<<<<
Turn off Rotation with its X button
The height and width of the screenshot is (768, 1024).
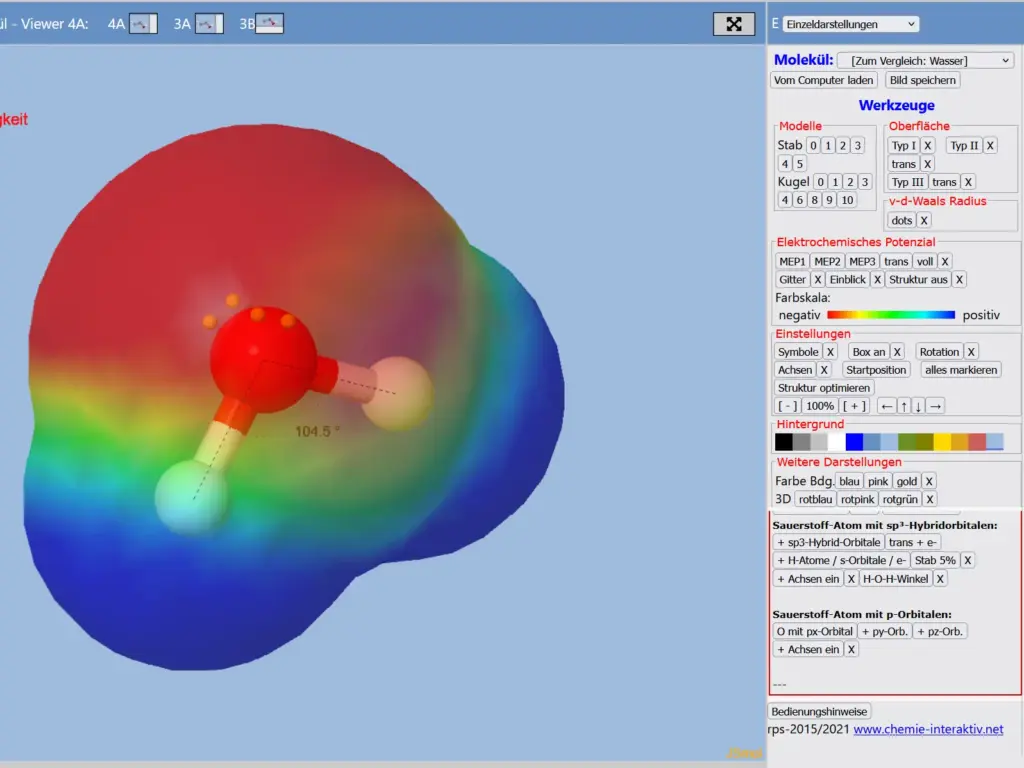[x=971, y=352]
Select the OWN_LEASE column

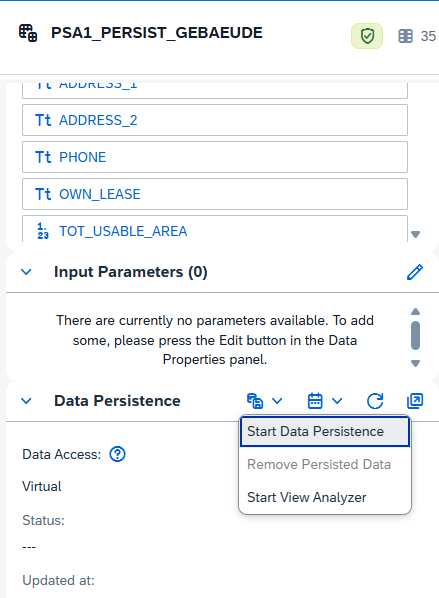click(215, 194)
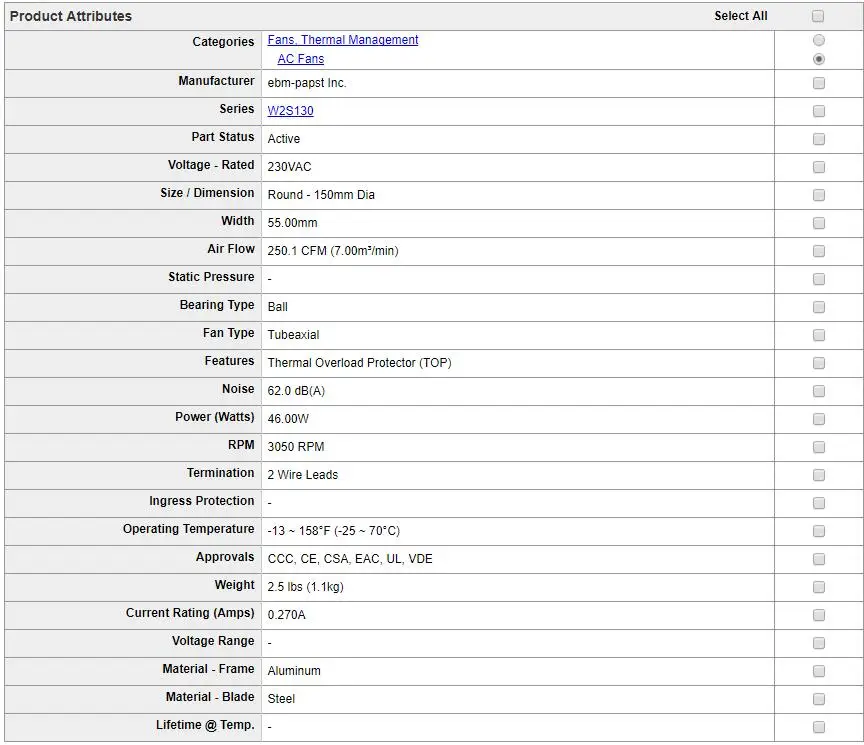The width and height of the screenshot is (864, 745).
Task: Select the AC Fans radio button
Action: [x=819, y=59]
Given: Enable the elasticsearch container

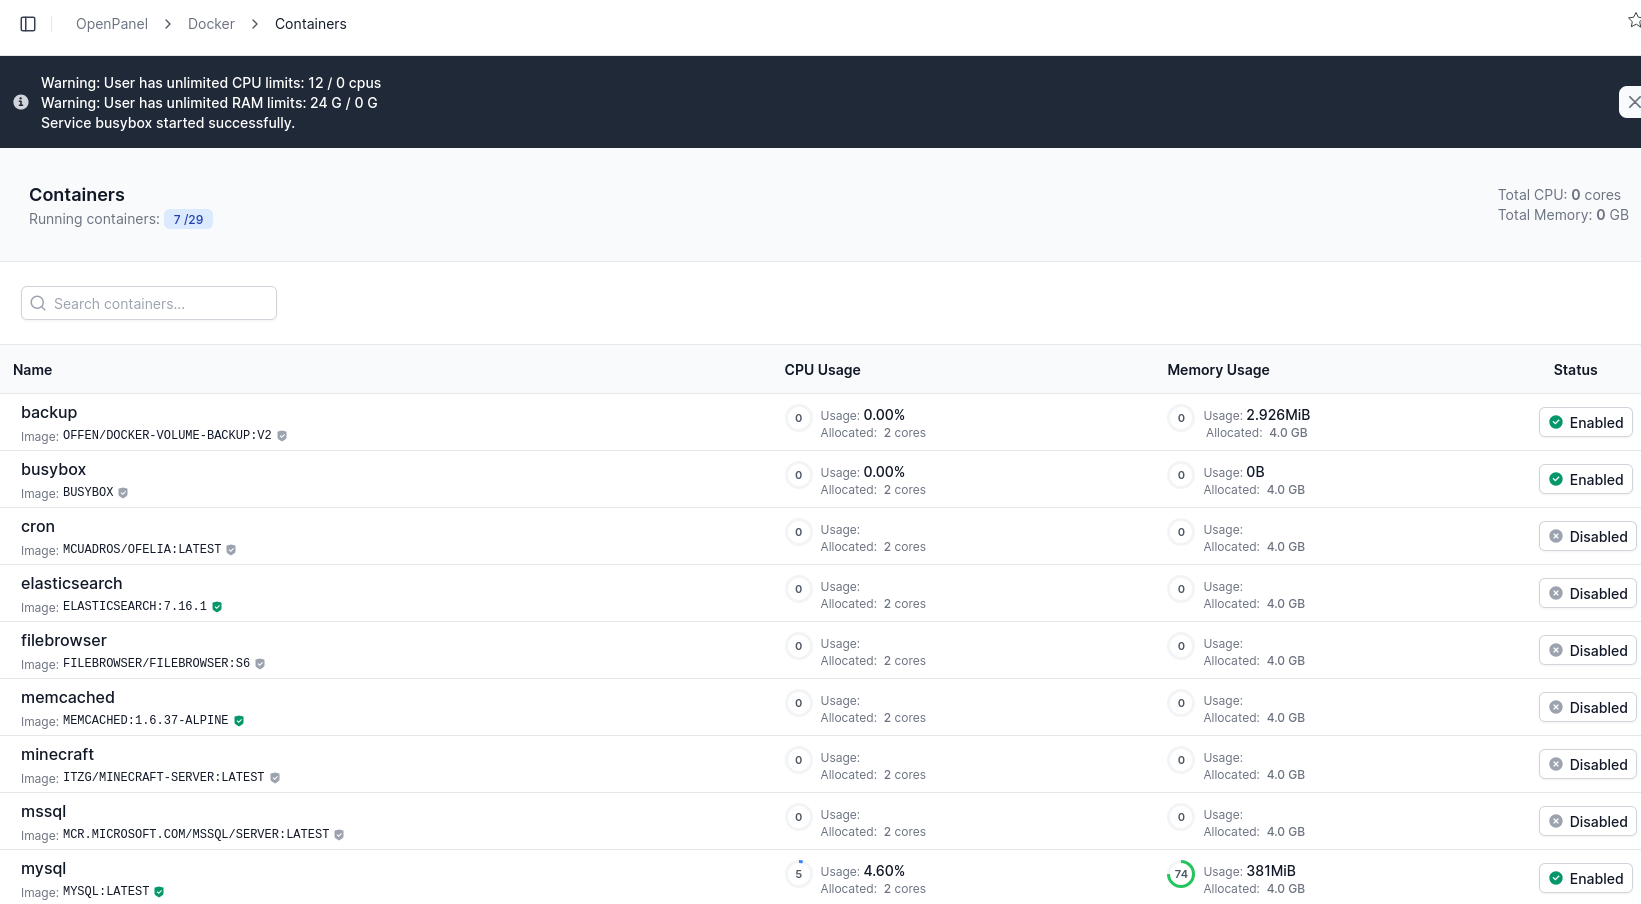Looking at the screenshot, I should [x=1587, y=594].
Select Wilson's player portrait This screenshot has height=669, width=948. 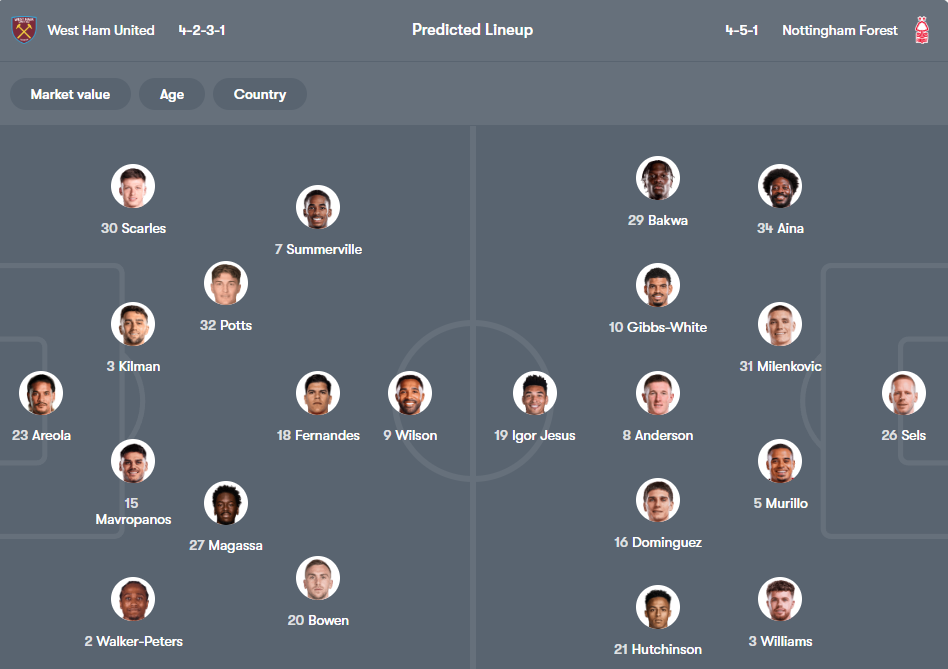[x=409, y=393]
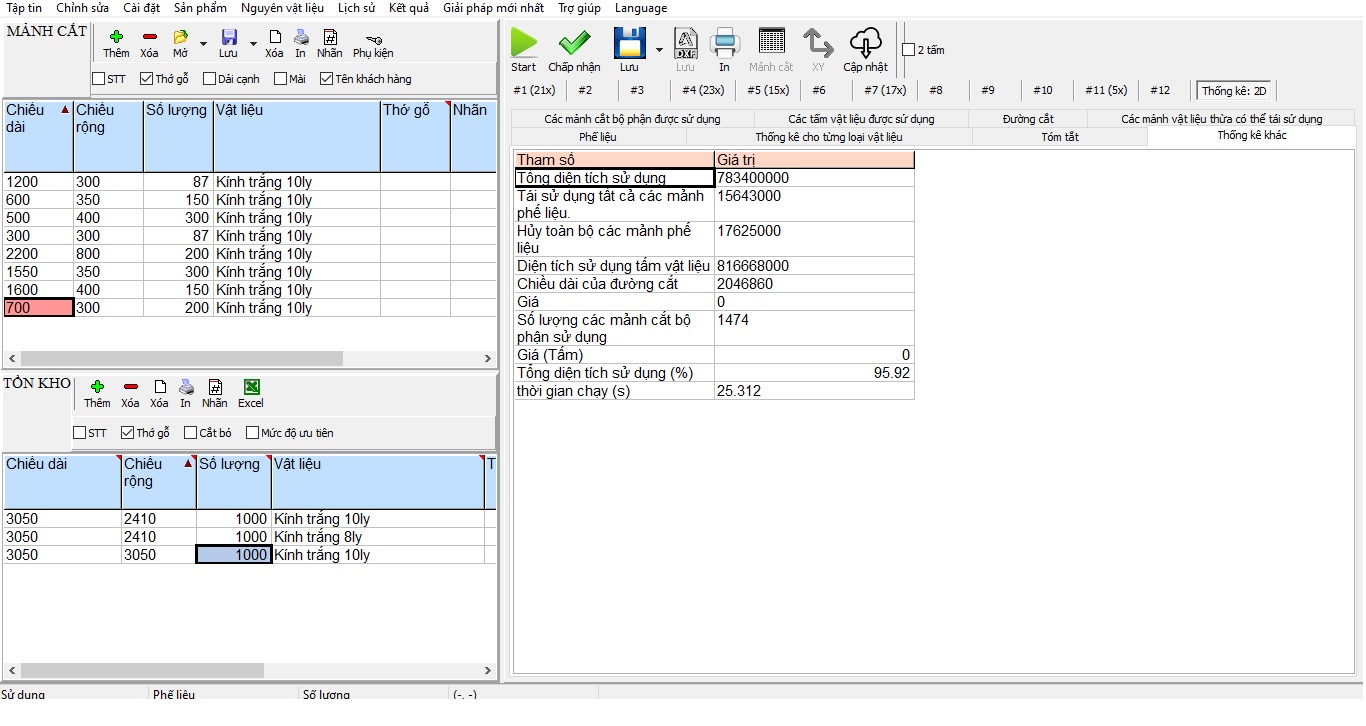Click the Cập nhật cloud upload icon
Image resolution: width=1366 pixels, height=726 pixels.
coord(865,44)
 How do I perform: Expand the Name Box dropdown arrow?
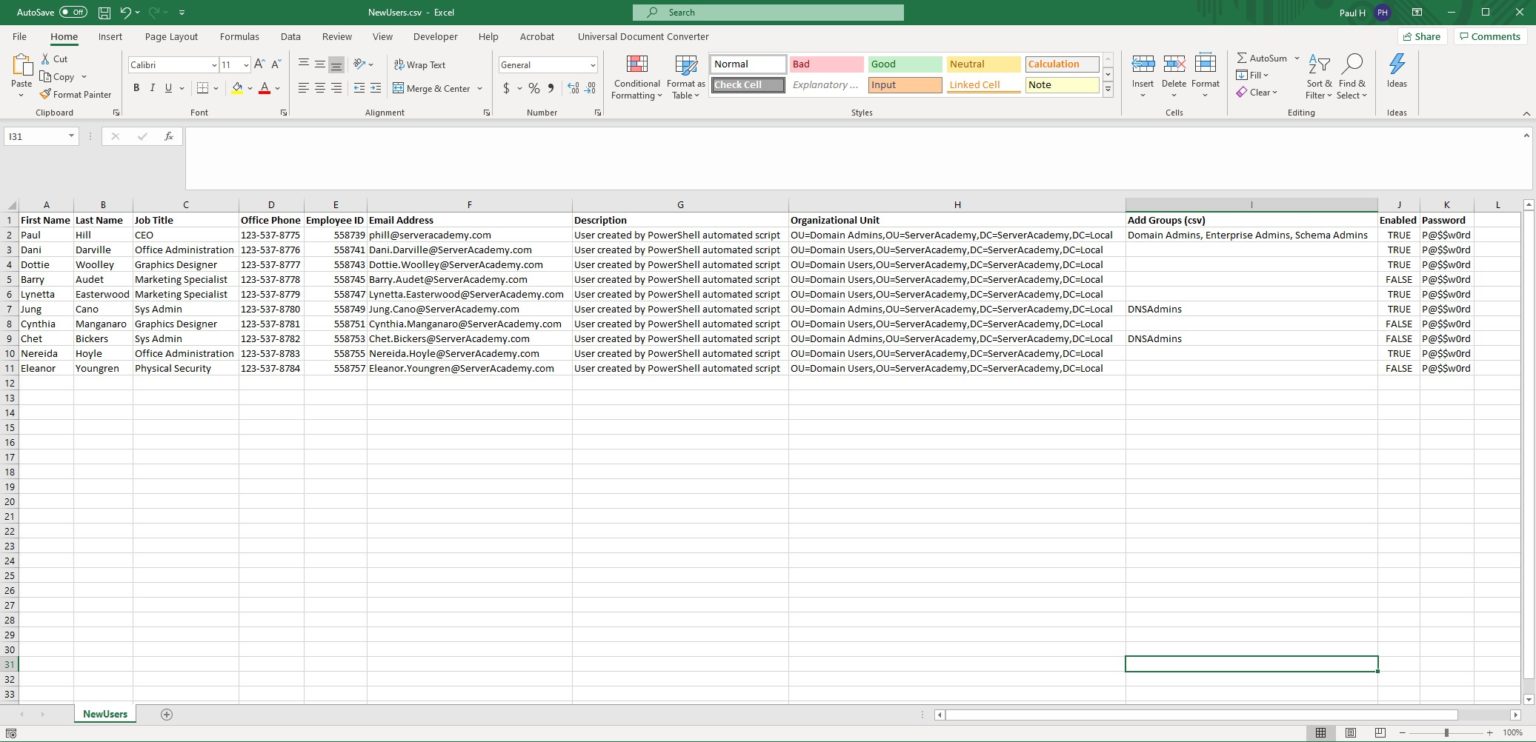[71, 136]
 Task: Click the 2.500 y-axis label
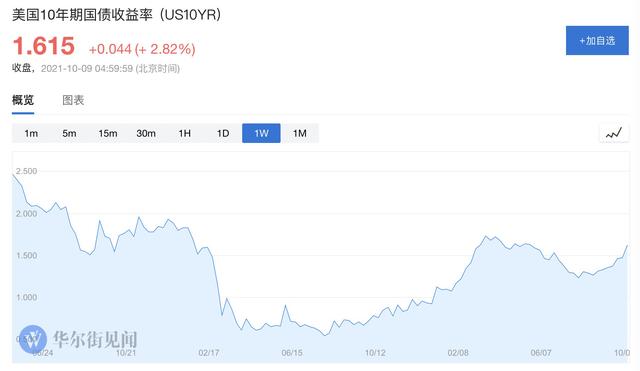pyautogui.click(x=27, y=171)
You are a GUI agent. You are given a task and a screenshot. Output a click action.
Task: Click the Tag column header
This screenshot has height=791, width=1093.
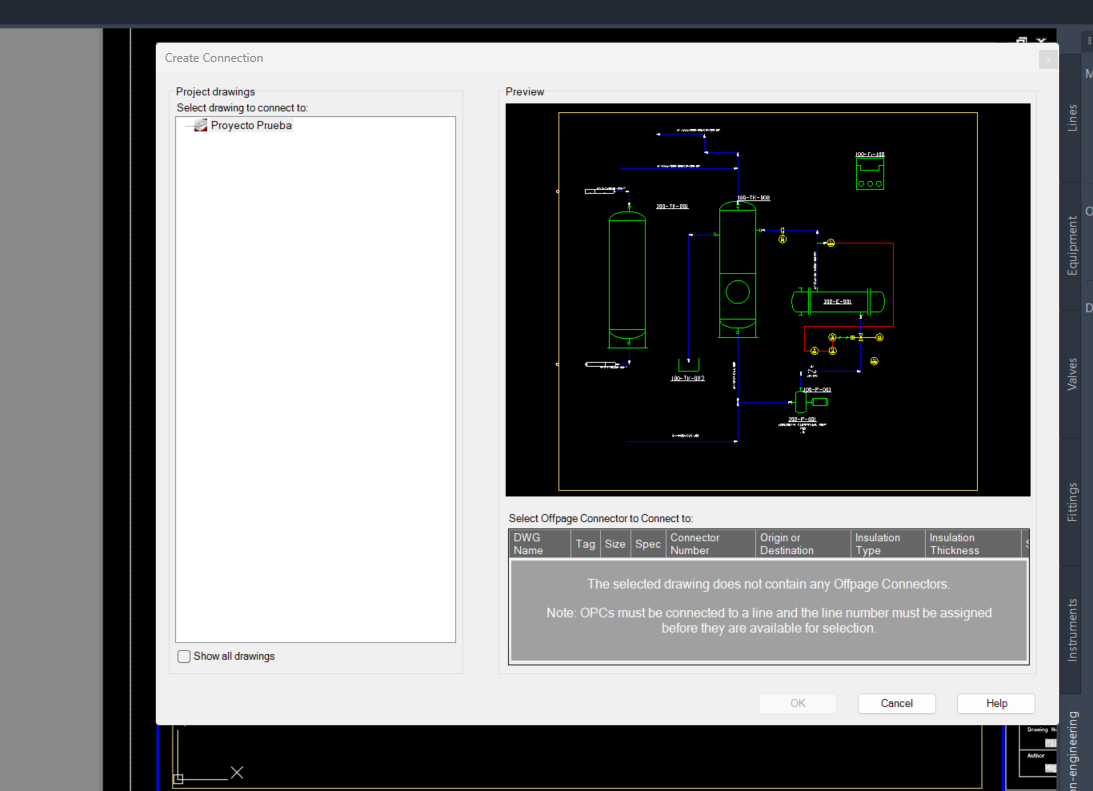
>>>>
Work instructions: Print exactly the line containing "Task: Click the 2.500 y-axis label" and every line after it through the final line above, and leave all pictures out.

Reply:
 Task: Click the 2.500 y-axis label
pyautogui.click(x=27, y=171)
You are a GUI agent. You are given a task and a screenshot. Output a click action.
Task: Click the Tag column header
This screenshot has height=791, width=1093.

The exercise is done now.